Liver metastasis is a common occurrence during the course of gastrointestinal disease. It has been found in 30-70% of patients who are dying of various malignancies including colorectal, breast, lung, and pancreas cancer. Surgery is a common therapy for liver metastasis; however, 5-year survival rates range from 25-40%, indicating the need to develop novel therapies. A part of developing novel therapies is the necessity to understand the development of liver metastasis. Kupffer cells (KC), the phagocytic cells of the liver, comprise approximately 10% of all hepatic cells. The role of KC in liver metastasis is not clearly understood; more specifically, it is not understood whether KC plays a defensive role against liver metastasis or enhances its angiogenesis. A better understanding of liver metastasis development and the role of KC is necessary to develop novel treatments for liver metastases. Another challenge in the treatment of cancers, including liver metastases, is the distribution of imaging and therapeutic agents to intended targets. Systemically administered drug molecules or contrast agents only reach their desired targets one part per 10,000-100,000. The overall goal of this project is to develop a broader understanding of physical barriers and biological factors involved in the progression of liver metastasis in orthotopic models of colorectal cancer and to design novel biocompatible delivery carriers able to overcome or take an advantage of these barriers with favorable pharmacokinetics and tissue distribution for highly efficient delivery of novel therapeutic agents and imaging agents. This project aims to image liver metastasis development and localization of KC in order to design an in silico model for administration of therapies and use a physical modeling process to optimize the properties of nanocarriers. Additionally, this project aims to refine, design, and evaluate biocompatibility of nanovectors for delivery of therapeutic and contrast agents for treatment of liver metastases, and to determine therapeutic and imaging efficacy of co-delivery of gold nanoparticles and cytotoxic agents from rationally designed targeted multi-stage nanovectors in in-vivo models of liver metastases.

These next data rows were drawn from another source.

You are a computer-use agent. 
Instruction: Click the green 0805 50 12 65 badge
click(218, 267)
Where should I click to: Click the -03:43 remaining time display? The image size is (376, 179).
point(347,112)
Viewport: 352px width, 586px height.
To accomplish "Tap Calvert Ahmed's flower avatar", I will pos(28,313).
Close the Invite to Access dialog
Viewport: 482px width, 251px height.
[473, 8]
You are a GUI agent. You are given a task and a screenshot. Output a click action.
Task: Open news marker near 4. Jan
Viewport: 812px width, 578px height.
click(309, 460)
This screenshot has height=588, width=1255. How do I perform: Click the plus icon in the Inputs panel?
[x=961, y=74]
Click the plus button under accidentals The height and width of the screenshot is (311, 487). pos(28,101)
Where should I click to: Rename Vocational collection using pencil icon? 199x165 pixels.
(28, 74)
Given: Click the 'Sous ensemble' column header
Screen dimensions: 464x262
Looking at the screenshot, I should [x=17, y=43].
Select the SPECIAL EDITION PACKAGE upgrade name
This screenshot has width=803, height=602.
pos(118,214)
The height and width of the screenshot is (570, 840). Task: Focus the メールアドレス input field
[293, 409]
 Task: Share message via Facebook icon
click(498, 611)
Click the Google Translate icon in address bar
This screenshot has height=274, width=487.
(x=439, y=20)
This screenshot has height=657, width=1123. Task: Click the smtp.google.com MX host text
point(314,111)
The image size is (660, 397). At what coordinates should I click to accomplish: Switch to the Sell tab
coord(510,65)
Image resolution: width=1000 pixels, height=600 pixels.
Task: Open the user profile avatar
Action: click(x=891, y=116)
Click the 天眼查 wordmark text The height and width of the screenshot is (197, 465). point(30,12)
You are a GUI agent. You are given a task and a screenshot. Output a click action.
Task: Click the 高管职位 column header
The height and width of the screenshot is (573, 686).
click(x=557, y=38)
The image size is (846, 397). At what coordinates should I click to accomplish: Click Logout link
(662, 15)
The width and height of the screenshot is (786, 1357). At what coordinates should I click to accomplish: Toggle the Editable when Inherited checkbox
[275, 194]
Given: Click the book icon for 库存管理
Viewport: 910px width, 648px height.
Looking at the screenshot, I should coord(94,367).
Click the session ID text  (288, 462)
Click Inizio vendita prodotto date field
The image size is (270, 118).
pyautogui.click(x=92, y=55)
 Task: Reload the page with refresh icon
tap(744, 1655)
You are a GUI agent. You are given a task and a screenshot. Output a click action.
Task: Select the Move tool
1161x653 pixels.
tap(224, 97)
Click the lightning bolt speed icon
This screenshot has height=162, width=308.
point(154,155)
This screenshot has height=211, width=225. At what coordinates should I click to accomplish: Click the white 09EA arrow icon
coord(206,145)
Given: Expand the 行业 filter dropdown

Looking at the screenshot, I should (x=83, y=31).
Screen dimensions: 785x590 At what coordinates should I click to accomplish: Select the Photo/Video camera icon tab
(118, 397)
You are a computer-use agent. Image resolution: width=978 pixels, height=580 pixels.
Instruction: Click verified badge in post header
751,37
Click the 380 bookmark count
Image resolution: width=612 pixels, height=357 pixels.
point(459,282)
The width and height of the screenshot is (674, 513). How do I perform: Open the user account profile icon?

肝转移是胃肠道疾病过程中的常见发生。在30-70％的患者中发现了各种恶性肿瘤，包括结直肠癌，乳腺癌，肺和胰腺癌。手术是肝转移的常见疗法。但是，5年的生存率范围为25-40％，表明需要开发新的疗法。开发新疗法的一部分是必须了解肝转移的发展。 Kupffer细胞（KC），肝脏的吞噬细胞，约占所有肝细胞的10％。 KC在肝转移中的作用尚不清楚。更具体地说，尚不理解KC是针对肝转移的防御作用还是增强其血管生成。更好地了解肝转移发展和KC的作用对于开发肝转移的新疗法是必要的。包括肝转移在内的癌症治疗的另一个挑战是成像和治疗剂的分布到预期的靶标。系统施用的药物分子或对比剂仅达到所需的目标，每10,000-100,000个零件。该项目的总体目的是对肝脏转移癌症中肝转移涉及的物理障碍和生物学因素有更广泛的了解药代动力学和组织分布，可高效地递送新的治疗剂和成像剂。该项目旨在对KC的肝转移发展和定位进行图像，以设计用于治疗的硅模型，并使用物理建模过程来优化纳米载体的性质。此外，该项目旨在完善，设计和评估纳米型的生物相容性，用于递送治疗和对比剂以治疗肝转移，并确定金纳米颗粒和细胞毒性剂的治疗和成像功效 - 肝转移体内模型中的阶段纳米分离器。